**TASK DIRECTIONS**
Copy the stretch of the listing from the line containing "Task: Click the Stairs (Up) label" through the line containing "point(20,194)", both included, keeping every request line as it is and multiplying each coordinate in the answers by 0.8, rounded to a whole number with halves going up. Give only those lines.

**SUPPLIED MATERIAL**
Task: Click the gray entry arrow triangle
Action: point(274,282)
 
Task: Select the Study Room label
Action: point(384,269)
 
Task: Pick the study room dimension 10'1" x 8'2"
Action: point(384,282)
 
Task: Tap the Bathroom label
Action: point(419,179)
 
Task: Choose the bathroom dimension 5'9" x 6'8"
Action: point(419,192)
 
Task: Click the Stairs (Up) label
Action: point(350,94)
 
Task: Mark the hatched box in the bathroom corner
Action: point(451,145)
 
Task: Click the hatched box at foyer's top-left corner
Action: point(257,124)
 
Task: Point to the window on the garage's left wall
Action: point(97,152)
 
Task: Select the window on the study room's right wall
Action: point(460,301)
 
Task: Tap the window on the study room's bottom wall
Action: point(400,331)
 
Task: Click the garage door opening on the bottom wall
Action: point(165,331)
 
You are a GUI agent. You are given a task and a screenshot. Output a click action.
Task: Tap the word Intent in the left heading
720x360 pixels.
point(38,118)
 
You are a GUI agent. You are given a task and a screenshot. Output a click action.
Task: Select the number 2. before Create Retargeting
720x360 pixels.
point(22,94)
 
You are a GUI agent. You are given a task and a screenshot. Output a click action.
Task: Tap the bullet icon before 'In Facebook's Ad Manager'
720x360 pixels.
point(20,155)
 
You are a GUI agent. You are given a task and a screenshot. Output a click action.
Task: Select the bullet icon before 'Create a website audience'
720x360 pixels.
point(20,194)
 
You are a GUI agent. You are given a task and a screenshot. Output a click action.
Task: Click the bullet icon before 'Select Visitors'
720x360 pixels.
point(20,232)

**TASK OUTPUT**
Task: Click the Stairs (Up) label
Action: point(280,75)
 
Task: Mark the hatched box in the bathroom corner
Action: point(361,116)
 
Task: Click the hatched box at foyer's top-left corner
Action: point(206,99)
 
Task: Point to the window on the garage's left wall
Action: point(78,122)
 
Task: Select the window on the study room's right wall
Action: point(368,241)
 
Task: Tap the window on the study room's bottom wall
Action: point(320,265)
 
Task: Click the garage door opening on the bottom wall
Action: point(132,265)
 
You are a GUI agent. You are given a task and a screenshot. Output a click action.
Task: Tap the word Intent in the left heading
720x360 pixels.
point(30,94)
 
You are a GUI agent. You are given a task and a screenshot. Output a click action.
Task: Select the number 2. before Create Retargeting
720x360 pixels.
point(18,75)
 
You are a GUI agent. You are given a task and a screenshot. Output a click action.
Task: Tap the bullet icon before 'In Facebook's Ad Manager'
720x360 pixels.
point(16,124)
 
You are a GUI agent. You are given a task and a screenshot. Output a click action.
Task: Select the bullet icon before 'Create a website audience'
720x360 pixels.
point(16,155)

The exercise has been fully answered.